Jamás había hecho yo “oficio” o “dentrodería”. Críada con cucharita de plata, como dice Jerry, resentía cada vez que limpiaba. Extrañaba a Orfidia, a Mariela, a Cecilia, mis empleadas en Bogotá y Medellín. Ni siquiera sé trapear, nunca he planchado una camisa.
No daba abasto con mi trabajo, la enfermedad, el desorden de Jerry y la dificultad de adaptarme a la nueva relación. Solo cuando me vi siendo pasiva agresiva con Jerry, me di cuenta que las cosas andaban verdaderamente mal.
El dice que yo regué agua en su lado de la cama, antes de acostarme, para que el no pudiera dormir conmigo. No recuerdo haberlo hecho, pero la cama si estaba mojada. Y me gustó dormir sola.
Estaba limpiando la alacena y vi unos papeles viejos metidos entre los vasos. Sin mirar que eran, los boté, así como me venía deshaciendo discretamente de varias de sus cosas durante los últimos días. Eran sus recetas de cocina.

- REGISTROS -

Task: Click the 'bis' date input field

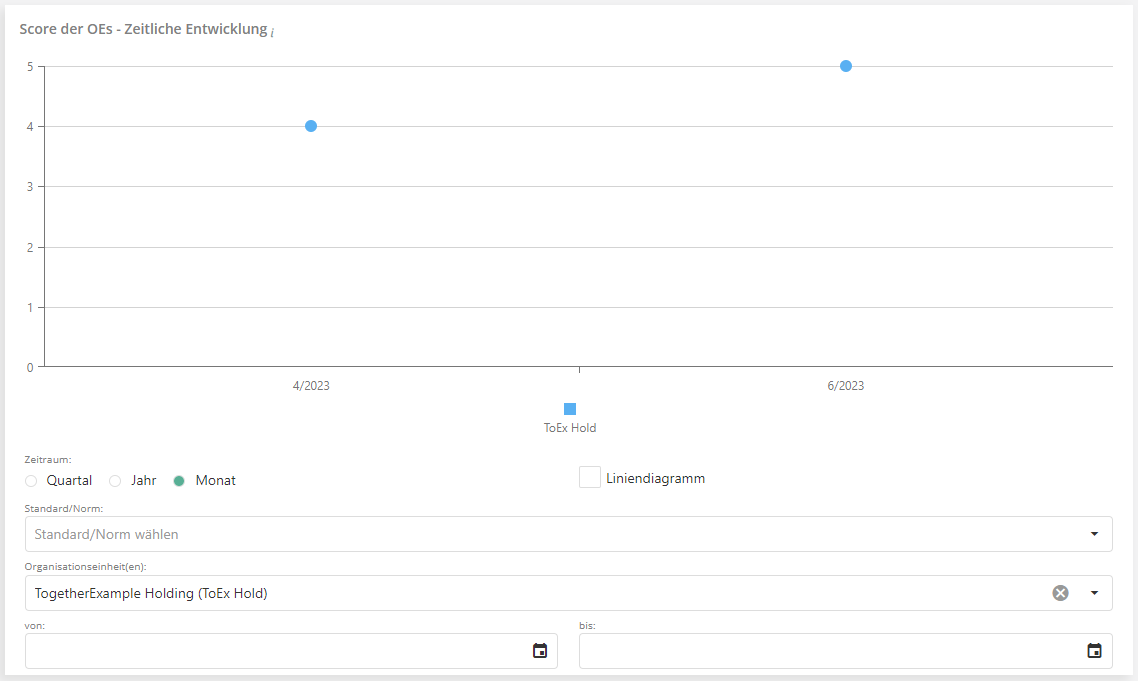Action: click(x=830, y=651)
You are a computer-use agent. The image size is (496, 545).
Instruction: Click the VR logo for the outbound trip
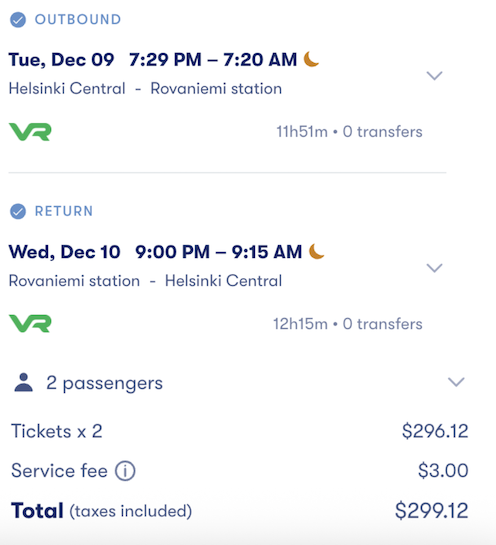pyautogui.click(x=30, y=132)
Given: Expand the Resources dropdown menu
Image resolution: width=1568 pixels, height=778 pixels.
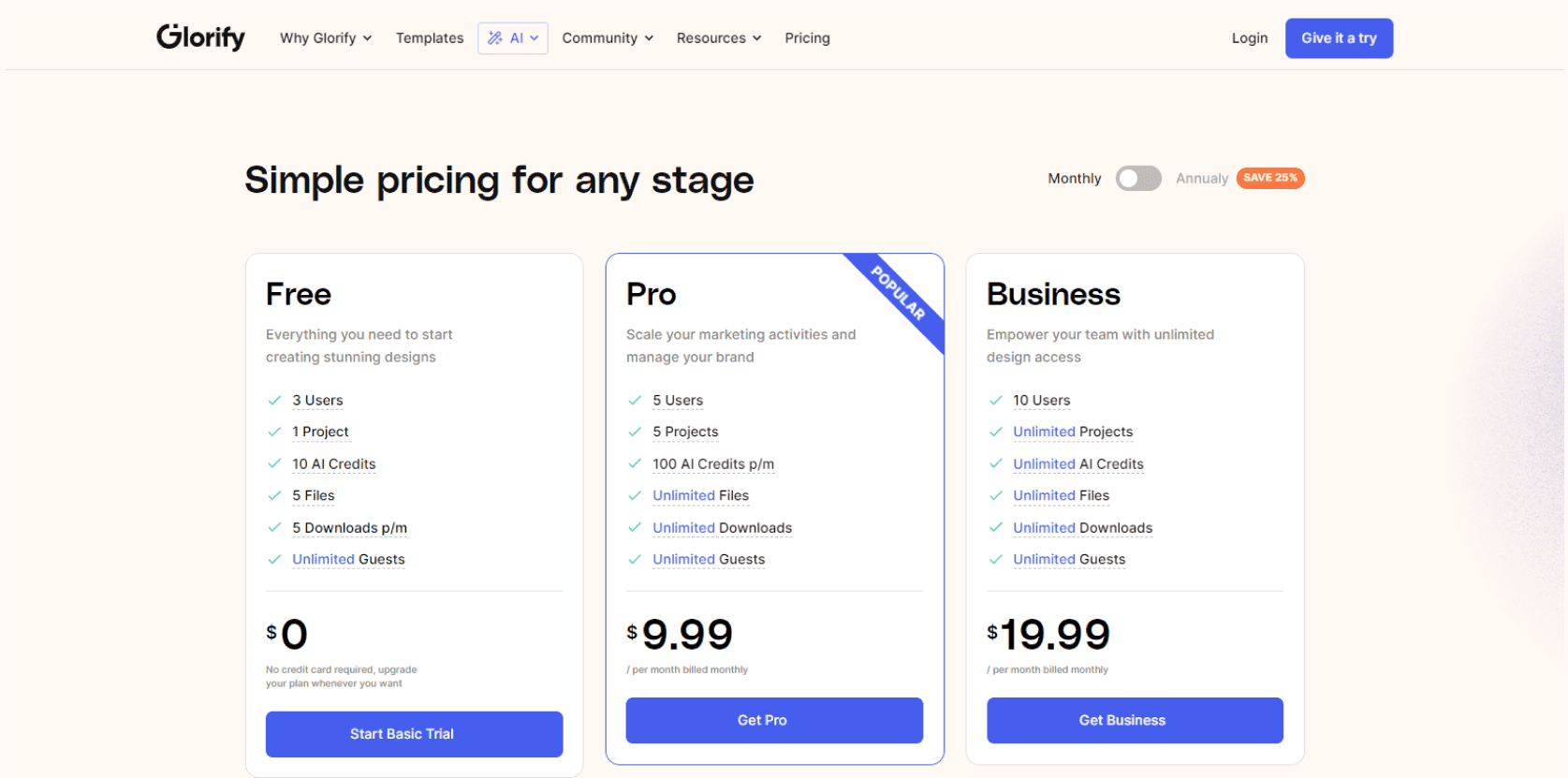Looking at the screenshot, I should 719,38.
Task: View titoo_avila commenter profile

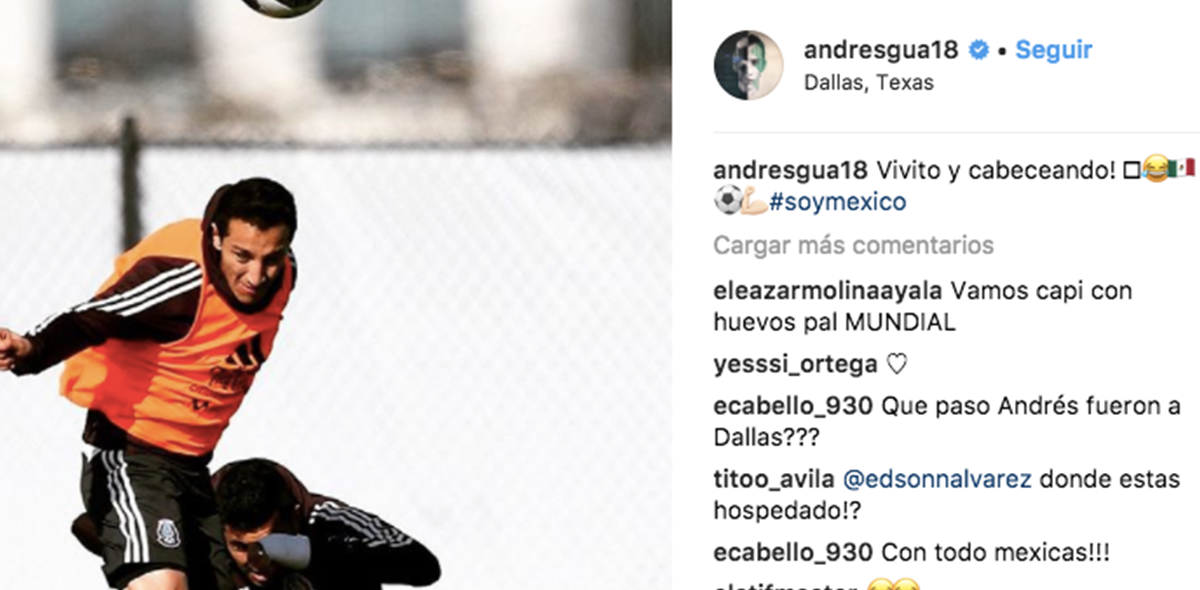Action: (775, 479)
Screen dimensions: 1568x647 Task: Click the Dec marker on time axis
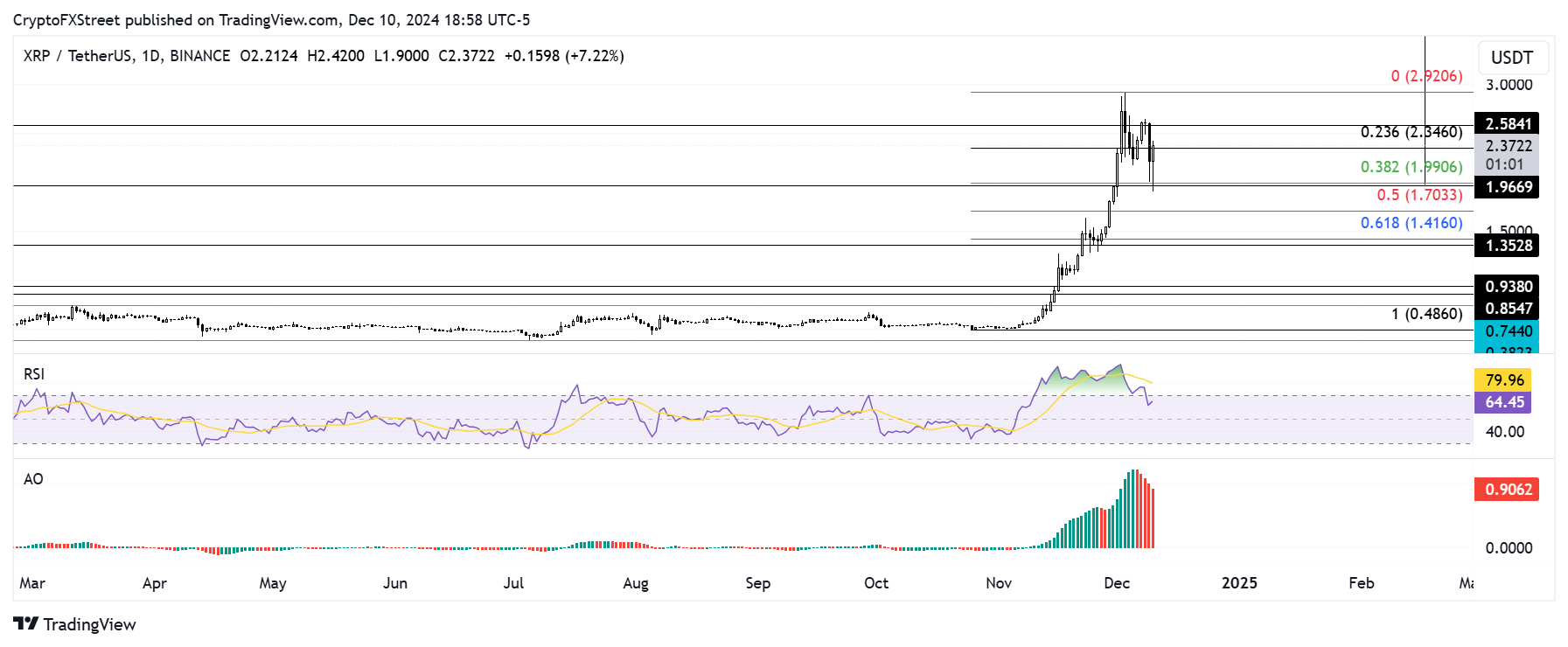1117,583
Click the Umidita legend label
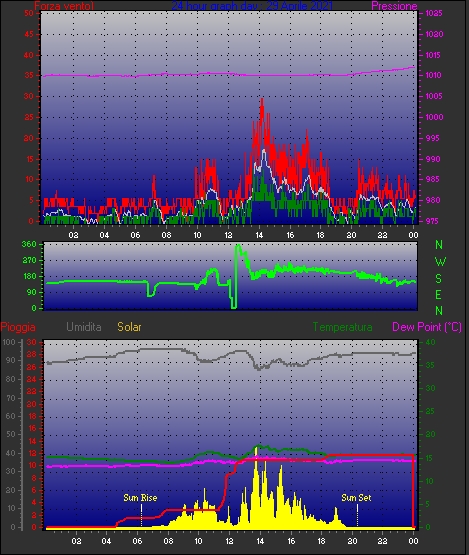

- QUÉ SE PIDE -
• 1. En el texto sobre la convivencia con Jerry, ¿cómo se llamaban las empleadas de Bogotá y Medellín que se echaban de menos?
• 2. Transcribe del texto sobre la convivencia con Jerry el fragmento comprendido entre "Jamás había hecho" y "recetas de cocina.", ambos incluidos.
• 3. Retoma el texto sobre la convivencia con Jerry a partir de su última oración.

- RESPUESTAS DADAS -
• 1. Orfidia, Mariela y Cecilia.

• 2.
Jamás había hecho yo “oficio” o “dentrodería”. Críada con cucharita de plata, como dice Jerry, resentía cada vez que limpiaba. Extrañaba a Orfidia, a Mariela, a Cecilia, mis empleadas en Bogotá y Medellín. Ni siquiera sé trapear, nunca he planchado una camisa.
No daba abasto con mi trabajo, la enfermedad, el desorden de Jerry y la dificultad de adaptarme a la nueva relación. Solo cuando me vi siendo pasiva agresiva con Jerry, me di cuenta que las cosas andaban verdaderamente mal.
El dice que yo regué agua en su lado de la cama, antes de acostarme, para que el no pudiera dormir conmigo. No recuerdo haberlo hecho, pero la cama si estaba mojada. Y me gustó dormir sola.
Estaba limpiando la alacena y vi unos papeles viejos metidos entre los vasos. Sin mirar que eran, los boté, así como me venía deshaciendo discretamente de varias de sus cosas durante los últimos días. Eran sus recetas de cocina.

• 3.
El cóctel de drogas que estaba tomando me había enloquecido. Me dieron convulsiones, la jaqueca no se iba y mi mente estaba en una bruma. No entendía lo que me decían, no podía contar billetes, me temblaban las piernas y al final del día ya no podía funcionar.
El cansancio y el dolor me impedían caminar por la noche y Jerry me tenía que empijamar y acostar. La boca estaba seca, no podía tragar. Pies y manos hinchados eran todos consecuencia de la combinación de drogas que estaba tomando para “estar bien” en mi bipolaridad.
Perdí el olfato, me dolía la cara, los dientes y la lengua se volvió una sola ampolla. El estado de ánimo cambiaba de un día a otro, deprimida unos días, feliz otros. Cuando estaba deprimida odiaba a Jerry y quería vivir sola otra vez. Por la noche, inválida, sabía que no podía vivir sin él. Llegué al punto de andar en silla de ruedas. Por las noches, simplemente las piernas no me obedecían.
Para rematar, tuve problemas con mi negocio. Amazon me suspendió la cuenta, mi website naufragó, perdí órdenes, mandé objetos a Canada cuando iban para Alemania, recibí toda clase de insultos y perdí mis clientes.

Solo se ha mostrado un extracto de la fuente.